If you’re uncertain about whether confrontation is appropriate at any point, read our guide on what to do if you suspect employee theft before confronting them it walks through the timing and legal considerations in detail.
Step 2: Immediately Secure and Preserve Evidence
Within the first few hours of discovering employee embezzlement, your priority is evidence preservation. Courts require a clear chain of custody for financial records to be admissible and evidence that is altered, deleted, or contaminated after discovery may be unusable.
What to secure immediately:
- Bank statements, canceled checks, and wire transfer records
- Expense reports, invoices, and vendor payment documentation
- Payroll records and timesheet data
- Email communications and digital messaging logs
- Accounting software data (export and back up before any access changes)
- Physical documents, receipts, or company credit card records
- Surveillance footage if applicable
Make copies of everything. Store originals in a secure location that the employee cannot access. Do not open, annotate, or alter any original documents preserve them exactly as found. Your attorney and forensic accountant will need clean originals to build a legally sound case.
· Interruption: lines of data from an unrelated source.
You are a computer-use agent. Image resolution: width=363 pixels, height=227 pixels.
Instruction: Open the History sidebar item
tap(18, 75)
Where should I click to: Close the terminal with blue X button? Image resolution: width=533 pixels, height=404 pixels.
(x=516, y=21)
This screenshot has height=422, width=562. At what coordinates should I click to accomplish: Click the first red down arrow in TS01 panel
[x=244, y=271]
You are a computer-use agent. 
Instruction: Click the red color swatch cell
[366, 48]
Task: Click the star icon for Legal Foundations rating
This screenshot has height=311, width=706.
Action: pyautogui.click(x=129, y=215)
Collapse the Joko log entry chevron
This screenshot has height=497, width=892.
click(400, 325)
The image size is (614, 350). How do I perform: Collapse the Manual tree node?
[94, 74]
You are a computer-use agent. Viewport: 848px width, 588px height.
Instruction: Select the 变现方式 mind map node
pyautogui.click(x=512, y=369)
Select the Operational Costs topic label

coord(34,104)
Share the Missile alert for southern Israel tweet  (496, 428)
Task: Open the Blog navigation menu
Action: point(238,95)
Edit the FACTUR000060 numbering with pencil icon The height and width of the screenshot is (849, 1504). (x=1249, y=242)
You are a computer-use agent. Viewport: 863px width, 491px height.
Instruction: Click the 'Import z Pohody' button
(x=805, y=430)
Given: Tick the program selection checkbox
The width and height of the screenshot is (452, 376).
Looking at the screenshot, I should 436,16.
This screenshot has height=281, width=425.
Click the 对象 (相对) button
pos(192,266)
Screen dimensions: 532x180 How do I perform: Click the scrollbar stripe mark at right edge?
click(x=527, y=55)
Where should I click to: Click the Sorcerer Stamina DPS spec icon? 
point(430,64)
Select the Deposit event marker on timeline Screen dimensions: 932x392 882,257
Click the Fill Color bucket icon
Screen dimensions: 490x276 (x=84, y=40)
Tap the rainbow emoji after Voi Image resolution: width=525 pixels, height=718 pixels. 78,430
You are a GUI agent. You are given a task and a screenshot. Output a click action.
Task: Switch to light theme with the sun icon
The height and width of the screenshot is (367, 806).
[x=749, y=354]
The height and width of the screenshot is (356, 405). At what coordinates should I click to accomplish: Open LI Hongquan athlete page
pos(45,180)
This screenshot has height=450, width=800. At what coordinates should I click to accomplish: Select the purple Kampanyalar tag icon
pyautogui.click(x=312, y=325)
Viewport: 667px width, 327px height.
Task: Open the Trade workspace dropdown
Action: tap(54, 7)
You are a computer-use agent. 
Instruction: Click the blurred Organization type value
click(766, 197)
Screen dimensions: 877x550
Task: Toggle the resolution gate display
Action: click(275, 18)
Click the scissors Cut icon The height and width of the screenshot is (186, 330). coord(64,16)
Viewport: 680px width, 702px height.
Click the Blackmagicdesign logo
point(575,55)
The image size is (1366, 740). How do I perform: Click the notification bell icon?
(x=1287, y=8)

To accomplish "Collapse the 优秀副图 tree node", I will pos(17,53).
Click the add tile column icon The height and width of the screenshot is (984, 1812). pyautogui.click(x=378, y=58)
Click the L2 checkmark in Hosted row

For a detailed breakdown of what investigators look for and how to document evidence properly, see our guides on what fraud investigators actually look for and how to document financial fraud so it holds up in court.
Step 3: Assemble Your Response Team Immediately
Employee embezzlement cases involve overlapping legal, financial, and investigative dimensions. Trying to manage them internally or with only one type of professional is one of the most costly mistakes organizations make.
Your response team should include:
- Outside legal counsel (business litigation or criminal defense attorney) to manage legal exposure and guide the investigation
- A forensic accountant or certified fraud examiner to quantify losses, trace transactions, and build a documented evidence package
- A computer forensics specialist if there is any indication that digital records have been manipulated or deleted
- Your insurance broker or risk manager to review your fidelity bond or crime insurance policy most have strict notice of claim deadlines that begin running from the date of discovery
One regional corporation that discovered a $300,000 employee embezzlement scheme learned this lesson the hard way: after their outside auditor confirmed the loss, the company filed an insurance claim only to receive just $25,000 due to policy coverage limitations they hadn’t reviewed in advance. The window to address those gaps closed the moment the loss occurred.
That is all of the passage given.